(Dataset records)
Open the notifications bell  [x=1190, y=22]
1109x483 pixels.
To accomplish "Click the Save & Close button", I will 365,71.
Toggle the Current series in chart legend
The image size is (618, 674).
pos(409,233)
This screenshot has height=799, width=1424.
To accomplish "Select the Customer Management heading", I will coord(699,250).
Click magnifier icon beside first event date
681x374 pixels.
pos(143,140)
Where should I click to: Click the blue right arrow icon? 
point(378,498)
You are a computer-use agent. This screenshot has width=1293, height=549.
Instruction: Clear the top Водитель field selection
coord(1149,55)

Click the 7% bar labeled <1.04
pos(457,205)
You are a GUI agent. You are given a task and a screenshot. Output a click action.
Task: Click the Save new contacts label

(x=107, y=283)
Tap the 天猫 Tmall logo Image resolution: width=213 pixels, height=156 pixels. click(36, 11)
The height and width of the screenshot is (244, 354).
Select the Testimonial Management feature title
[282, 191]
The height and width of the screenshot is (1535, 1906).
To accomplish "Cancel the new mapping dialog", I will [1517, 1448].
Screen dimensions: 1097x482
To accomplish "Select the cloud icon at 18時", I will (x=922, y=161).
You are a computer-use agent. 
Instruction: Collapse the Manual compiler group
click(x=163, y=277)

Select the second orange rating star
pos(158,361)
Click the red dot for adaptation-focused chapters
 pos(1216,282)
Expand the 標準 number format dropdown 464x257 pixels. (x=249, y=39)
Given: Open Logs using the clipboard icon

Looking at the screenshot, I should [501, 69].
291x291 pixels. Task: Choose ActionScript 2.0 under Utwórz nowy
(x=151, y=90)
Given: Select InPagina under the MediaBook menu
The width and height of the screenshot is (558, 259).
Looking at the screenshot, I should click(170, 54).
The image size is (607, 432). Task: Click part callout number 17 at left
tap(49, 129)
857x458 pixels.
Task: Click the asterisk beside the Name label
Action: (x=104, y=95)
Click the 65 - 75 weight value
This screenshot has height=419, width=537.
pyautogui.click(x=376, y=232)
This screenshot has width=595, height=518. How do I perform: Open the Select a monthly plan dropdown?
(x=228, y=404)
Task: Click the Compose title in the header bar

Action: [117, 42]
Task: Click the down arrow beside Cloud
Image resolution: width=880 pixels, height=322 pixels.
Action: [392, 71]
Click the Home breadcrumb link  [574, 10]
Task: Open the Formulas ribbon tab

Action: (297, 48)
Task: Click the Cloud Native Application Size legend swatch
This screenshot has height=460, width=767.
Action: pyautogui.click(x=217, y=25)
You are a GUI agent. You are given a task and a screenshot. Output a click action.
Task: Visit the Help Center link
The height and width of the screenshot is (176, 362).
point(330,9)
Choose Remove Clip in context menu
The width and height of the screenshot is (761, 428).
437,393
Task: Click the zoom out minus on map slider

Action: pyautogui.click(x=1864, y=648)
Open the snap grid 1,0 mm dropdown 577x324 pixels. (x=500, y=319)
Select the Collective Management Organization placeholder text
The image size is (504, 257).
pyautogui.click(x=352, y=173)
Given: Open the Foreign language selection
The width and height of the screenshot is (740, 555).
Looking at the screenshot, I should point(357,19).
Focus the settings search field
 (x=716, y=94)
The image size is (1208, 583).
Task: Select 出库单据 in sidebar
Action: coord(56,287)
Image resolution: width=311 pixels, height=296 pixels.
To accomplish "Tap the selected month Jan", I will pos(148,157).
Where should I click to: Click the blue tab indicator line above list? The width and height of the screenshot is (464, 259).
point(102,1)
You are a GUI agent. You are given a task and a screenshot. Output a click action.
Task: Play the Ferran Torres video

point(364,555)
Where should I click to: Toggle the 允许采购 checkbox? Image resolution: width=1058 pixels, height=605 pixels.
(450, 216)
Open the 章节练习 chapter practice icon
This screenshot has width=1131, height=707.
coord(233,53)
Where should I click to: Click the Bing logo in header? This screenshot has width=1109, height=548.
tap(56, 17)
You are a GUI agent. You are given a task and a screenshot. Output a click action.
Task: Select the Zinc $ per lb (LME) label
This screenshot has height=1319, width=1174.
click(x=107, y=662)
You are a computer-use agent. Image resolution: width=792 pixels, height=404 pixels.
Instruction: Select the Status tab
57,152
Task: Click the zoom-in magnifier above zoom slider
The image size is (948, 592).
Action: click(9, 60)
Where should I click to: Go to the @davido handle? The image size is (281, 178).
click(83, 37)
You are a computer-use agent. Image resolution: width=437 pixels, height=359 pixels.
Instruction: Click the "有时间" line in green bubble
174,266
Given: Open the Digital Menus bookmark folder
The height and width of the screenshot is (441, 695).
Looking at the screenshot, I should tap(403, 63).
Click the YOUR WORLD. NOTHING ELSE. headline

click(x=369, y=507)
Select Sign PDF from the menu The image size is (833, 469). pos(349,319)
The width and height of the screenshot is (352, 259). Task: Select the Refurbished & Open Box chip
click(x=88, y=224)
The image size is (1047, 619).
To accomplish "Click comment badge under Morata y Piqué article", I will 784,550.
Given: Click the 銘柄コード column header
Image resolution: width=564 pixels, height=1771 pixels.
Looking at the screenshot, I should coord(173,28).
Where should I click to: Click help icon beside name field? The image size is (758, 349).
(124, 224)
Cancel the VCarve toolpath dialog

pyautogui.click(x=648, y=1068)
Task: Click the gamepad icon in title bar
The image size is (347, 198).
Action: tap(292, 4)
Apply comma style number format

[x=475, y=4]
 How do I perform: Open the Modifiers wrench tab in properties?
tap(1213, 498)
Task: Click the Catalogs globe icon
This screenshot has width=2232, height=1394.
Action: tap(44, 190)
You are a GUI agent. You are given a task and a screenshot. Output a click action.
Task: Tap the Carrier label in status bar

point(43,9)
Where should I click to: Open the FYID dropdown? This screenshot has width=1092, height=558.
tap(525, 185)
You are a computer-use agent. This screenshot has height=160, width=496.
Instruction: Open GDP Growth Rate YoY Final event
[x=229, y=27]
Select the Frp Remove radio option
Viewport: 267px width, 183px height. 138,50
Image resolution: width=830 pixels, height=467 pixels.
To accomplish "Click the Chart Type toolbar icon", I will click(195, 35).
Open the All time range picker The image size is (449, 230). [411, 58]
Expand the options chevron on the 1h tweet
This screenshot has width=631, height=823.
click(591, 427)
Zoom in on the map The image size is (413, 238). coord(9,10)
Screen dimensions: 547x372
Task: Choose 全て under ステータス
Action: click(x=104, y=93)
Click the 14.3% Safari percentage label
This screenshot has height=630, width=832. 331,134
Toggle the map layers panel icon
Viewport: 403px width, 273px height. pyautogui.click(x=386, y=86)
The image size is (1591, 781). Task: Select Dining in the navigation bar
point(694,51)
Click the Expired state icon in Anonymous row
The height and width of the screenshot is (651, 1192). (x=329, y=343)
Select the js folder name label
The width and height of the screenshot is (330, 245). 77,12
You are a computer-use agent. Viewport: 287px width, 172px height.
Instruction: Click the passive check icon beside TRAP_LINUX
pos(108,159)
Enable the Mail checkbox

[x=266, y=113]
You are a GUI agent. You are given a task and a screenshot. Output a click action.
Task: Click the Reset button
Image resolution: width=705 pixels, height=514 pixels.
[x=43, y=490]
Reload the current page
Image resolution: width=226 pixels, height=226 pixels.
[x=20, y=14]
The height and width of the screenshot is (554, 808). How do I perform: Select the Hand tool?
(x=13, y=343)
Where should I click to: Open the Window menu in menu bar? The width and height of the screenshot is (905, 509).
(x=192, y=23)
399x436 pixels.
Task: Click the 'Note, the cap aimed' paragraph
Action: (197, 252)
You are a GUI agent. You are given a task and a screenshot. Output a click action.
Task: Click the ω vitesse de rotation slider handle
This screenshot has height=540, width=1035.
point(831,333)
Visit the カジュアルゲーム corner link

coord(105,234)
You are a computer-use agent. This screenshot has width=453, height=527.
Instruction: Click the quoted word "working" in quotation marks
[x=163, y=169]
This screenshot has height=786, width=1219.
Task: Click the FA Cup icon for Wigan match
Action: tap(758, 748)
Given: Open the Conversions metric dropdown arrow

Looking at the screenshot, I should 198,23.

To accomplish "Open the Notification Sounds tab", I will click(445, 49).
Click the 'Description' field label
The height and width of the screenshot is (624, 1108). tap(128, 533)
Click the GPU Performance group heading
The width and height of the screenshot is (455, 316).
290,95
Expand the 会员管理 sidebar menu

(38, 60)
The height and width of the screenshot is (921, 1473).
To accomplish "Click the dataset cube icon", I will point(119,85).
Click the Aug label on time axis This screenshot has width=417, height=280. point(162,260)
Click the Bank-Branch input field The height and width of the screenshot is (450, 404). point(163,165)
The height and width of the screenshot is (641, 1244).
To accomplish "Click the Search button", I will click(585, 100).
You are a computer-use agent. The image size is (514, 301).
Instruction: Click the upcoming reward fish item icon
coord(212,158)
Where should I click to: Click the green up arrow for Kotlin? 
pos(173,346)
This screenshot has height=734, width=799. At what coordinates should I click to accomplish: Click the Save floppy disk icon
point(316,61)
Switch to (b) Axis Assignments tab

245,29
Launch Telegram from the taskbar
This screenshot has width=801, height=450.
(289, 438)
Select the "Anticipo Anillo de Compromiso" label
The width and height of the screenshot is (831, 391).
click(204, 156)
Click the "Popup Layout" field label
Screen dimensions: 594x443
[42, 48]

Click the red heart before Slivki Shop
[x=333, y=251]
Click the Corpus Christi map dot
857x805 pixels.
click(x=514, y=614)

▶ **EXERCISE INSTRUCTIONS**
Pick out, from the lines above, every one that contains the string "legend".

▶ **EXERCISE SOLUTION**
Toggle the Current series in chart legend
Task: Click the Cloud Native Application Size legend swatch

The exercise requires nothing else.